Artikel »
Triwikrama:
adalah tiga
langkah “Dewa Wisnu” atau Atma Sejati (energi kehidupan) dalam melakukan] proses
penitisan. Awal mula kehidupan dimulai sejak roh manusia diciptakan Tuhan namun
masih berada di alam sunyaruri yang jenjem jinem, dinamakan sebagai zaman
kertayuga, zaman serba adem tenteram dan selamat di dalam alam keabadian. Di
sana roh belum terpolusi nafsu jasad dan duniawi, atau dengan kata lain digoda
oleh “setan” (nafsu negatif). Dari alam keabadian selanjutnya roh manitis yang
pertama kali yakni masuk ke dalam “air” sang bapa, dinamakanlah zaman
tirtayuga. Air kehidupan (tirtamaya) yang bersemayam di dalam rahsa sejati sang
bapa kemudian menitis ke dalam rahim sang rena (ibu). Penitisan atau langkah
kedua Dewa Wisnu ini berproses di dalam zaman dwaparayuga. Sebagai zaman
keanehan, karena asal mula wujud sukma adalah berbadan cahya lalu mengejawantah
mewujud menjadi jasad manusia. Sang Bapa mengukir jiwa dan sang rena yang
mengukir raga. Selama 9 bulan calon manusia berproses di dalam rahim sang rena
dari wujud badan cahaya menjadi badan raga. Itulah zaman keanehan atau
dwaparayuga. Setelah 9 bulan lamanya sang Dewa Wisnu berada di dalam zaman
dwaparayuga. Kemudian langkah Dewa Wisnu menitis yang terakhir kalinya, yakni
lahir ke bumi menjadi manusia yang utuh dengan segenap jiwa dan raganya.

Entri yang Tersedia »
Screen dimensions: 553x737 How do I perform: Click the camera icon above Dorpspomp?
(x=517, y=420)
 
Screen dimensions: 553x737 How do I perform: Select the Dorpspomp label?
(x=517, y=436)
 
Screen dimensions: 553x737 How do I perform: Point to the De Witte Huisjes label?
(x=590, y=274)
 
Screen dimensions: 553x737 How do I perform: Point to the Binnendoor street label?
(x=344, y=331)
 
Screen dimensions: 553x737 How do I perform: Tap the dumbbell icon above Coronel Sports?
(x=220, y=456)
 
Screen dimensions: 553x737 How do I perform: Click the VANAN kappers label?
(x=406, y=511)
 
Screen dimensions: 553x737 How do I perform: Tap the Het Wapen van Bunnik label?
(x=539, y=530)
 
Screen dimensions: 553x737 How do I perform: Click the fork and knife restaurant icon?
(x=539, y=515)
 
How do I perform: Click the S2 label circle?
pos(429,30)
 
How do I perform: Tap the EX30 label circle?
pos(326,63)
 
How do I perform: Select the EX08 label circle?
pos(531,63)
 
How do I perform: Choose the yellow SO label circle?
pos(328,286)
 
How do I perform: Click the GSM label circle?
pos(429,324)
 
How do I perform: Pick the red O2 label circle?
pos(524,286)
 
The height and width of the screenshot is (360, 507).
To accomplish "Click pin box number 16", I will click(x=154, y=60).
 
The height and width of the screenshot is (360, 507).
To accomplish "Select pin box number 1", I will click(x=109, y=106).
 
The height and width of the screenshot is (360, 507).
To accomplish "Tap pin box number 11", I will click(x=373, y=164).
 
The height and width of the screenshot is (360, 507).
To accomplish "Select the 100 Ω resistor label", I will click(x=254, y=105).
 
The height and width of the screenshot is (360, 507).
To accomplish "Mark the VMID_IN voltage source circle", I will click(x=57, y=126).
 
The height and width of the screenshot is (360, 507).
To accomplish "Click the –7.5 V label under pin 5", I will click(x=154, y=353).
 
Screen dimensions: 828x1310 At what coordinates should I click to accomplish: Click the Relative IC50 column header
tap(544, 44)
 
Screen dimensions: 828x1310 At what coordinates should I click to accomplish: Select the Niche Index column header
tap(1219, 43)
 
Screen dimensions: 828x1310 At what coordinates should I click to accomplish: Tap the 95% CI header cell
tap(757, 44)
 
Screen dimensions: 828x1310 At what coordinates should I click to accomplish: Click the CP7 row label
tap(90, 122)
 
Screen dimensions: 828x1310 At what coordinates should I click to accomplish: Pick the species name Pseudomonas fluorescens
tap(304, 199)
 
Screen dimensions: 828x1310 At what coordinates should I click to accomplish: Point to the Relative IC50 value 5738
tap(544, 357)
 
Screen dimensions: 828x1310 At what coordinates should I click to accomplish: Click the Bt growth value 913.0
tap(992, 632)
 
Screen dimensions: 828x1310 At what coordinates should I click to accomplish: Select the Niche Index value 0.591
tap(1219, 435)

Yang Diperlukan »
Apakah pernyataan (a), (b), dan (c) berikut sesuai dengan teks tentang Triwikrama? Jawab ya atau tidak untuk masing-masing, lalu kutip persis kata-kata teks yang menentukan jawaban itu.
(a) Penitisan roh yang pertama, yaitu masuk ke dalam air sang bapa, disebut zaman tirtayuga.
(b) Sang rena yang mengukir jiwa calon manusia.
(c) Calon manusia berproses di dalam rahim sang rena selama tujuh bulan.

Jawaban Latihan »
(a) Ya: "Dari alam keabadian selanjutnya roh manitis yang pertama kali yakni masuk ke dalam “air” sang bapa, dinamakanlah zaman tirtayuga."
(b) Tidak: "Sang Bapa mengukir jiwa dan sang rena yang mengukir raga."
(c) Tidak: "Selama 9 bulan calon manusia berproses di dalam rahim sang rena"